▶ _WHAT YOU WILL DO_
Turn the data below, from its first line through the line containing "I will pos(400,181).", into a numbered list, one line per item and any blank lines left out.
---- DATA FOR THIS TASK
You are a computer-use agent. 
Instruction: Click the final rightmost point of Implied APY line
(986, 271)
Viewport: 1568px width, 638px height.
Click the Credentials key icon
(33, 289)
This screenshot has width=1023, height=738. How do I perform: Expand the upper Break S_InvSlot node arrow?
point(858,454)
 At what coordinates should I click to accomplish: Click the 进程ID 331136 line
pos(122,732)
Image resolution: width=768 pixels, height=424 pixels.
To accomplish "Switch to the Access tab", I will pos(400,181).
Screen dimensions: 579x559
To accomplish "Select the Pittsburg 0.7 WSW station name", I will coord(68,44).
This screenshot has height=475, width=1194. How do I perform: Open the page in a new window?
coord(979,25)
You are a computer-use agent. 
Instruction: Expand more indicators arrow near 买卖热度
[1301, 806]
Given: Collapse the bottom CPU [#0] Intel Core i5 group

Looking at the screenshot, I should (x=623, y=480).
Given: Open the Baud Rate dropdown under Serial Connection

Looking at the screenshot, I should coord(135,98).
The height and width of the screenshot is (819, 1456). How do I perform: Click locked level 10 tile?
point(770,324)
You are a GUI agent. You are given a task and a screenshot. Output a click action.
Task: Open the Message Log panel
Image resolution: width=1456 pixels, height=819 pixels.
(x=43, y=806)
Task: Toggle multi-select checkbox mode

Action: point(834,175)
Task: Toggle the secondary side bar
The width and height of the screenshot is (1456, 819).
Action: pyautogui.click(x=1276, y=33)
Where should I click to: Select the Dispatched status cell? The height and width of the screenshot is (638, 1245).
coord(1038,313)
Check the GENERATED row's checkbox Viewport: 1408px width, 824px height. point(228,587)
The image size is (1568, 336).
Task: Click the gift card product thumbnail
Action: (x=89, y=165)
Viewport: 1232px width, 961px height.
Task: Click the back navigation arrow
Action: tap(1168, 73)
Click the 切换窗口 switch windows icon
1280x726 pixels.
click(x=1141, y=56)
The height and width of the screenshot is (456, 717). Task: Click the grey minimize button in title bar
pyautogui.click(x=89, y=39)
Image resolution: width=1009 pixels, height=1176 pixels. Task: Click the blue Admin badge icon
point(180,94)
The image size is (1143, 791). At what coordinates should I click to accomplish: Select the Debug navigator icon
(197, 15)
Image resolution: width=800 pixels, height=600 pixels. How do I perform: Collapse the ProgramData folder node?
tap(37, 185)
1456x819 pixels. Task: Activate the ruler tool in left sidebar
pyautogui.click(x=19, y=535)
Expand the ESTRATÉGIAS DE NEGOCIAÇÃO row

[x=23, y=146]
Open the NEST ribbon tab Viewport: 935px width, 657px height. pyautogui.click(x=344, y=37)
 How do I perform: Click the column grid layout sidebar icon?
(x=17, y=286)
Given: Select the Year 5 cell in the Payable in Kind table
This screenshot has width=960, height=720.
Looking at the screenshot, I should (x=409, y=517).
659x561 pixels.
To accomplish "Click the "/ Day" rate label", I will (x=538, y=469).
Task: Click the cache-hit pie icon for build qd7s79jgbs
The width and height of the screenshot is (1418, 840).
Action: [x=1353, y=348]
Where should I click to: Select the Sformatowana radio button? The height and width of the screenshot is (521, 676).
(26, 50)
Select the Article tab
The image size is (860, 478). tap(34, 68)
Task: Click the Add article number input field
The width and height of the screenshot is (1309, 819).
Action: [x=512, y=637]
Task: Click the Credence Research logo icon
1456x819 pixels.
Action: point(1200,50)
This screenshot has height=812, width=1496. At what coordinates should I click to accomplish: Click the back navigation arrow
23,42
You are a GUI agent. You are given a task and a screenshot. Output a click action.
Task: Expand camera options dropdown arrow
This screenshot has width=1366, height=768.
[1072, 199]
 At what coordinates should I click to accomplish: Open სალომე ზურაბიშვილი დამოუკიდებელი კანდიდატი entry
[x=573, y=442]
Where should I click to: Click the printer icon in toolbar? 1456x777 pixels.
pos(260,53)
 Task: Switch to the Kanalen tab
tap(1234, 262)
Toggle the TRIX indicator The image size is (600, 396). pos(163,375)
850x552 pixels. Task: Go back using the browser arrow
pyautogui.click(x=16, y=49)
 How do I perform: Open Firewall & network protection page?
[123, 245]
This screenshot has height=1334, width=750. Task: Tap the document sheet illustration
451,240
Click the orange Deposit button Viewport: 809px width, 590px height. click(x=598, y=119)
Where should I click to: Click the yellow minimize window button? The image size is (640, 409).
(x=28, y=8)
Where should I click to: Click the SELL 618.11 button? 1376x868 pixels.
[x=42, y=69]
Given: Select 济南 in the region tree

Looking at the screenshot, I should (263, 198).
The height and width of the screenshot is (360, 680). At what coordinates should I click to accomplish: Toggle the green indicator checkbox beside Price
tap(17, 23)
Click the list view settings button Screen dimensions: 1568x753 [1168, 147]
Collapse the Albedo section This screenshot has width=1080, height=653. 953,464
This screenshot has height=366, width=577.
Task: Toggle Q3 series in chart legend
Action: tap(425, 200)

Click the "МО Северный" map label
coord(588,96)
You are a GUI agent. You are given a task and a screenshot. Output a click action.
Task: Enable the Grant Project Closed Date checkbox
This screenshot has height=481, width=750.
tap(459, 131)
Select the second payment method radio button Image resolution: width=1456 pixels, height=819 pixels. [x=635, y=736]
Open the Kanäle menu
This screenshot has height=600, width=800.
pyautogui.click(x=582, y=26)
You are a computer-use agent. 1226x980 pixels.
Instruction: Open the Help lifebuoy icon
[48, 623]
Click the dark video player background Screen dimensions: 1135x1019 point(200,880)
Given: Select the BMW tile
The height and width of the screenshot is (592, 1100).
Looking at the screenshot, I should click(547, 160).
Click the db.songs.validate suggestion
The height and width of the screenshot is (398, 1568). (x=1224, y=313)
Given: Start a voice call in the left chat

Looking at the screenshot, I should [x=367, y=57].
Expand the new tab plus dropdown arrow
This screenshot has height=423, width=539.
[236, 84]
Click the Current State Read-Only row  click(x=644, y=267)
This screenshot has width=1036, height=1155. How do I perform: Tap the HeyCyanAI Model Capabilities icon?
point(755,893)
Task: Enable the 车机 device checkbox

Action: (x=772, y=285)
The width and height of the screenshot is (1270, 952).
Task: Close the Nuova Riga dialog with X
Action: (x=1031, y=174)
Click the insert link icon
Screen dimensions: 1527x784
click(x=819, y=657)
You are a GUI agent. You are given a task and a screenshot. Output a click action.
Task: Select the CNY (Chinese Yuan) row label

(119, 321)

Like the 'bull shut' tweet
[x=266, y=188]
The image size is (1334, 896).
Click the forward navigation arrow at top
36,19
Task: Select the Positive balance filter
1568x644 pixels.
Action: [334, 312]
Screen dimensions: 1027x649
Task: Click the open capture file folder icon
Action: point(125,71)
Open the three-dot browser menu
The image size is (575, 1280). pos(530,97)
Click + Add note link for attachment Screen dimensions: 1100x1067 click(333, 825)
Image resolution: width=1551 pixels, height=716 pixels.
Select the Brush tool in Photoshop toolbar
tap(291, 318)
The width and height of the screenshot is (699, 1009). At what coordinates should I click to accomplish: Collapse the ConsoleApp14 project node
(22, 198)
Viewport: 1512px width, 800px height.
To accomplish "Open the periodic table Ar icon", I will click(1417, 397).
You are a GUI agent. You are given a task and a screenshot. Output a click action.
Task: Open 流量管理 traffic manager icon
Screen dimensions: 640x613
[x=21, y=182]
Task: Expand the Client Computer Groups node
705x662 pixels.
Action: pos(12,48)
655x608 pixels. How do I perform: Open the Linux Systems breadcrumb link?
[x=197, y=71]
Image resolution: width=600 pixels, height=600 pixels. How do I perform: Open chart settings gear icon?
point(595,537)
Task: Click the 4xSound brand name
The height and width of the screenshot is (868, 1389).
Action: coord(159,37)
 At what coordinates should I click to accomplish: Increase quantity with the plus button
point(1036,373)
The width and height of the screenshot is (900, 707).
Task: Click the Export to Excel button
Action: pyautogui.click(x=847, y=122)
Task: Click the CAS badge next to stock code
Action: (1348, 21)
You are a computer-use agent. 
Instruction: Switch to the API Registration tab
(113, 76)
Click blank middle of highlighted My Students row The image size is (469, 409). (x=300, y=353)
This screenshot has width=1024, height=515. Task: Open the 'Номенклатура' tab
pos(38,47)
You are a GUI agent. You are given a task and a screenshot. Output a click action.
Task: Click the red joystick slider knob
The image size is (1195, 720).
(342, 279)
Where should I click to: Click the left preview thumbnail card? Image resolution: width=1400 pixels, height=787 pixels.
--------
▶ _RESPONSE BELOW_
1. You are a computer-use agent. 
2. Instruction: Click the final rightmost point of Implied APY line
3. (986, 271)
4. Viewport: 1568px width, 638px height.
5. Click the Credentials key icon
6. (33, 289)
7. This screenshot has width=1023, height=738. How do I perform: Expand the upper Break S_InvSlot node arrow?
8. point(858,454)
9.  At what coordinates should I click to accomplish: Click the 进程ID 331136 line
10. pos(122,732)
11. Image resolution: width=768 pixels, height=424 pixels.
12. To accomplish "Switch to the Access tab", I will pos(400,181).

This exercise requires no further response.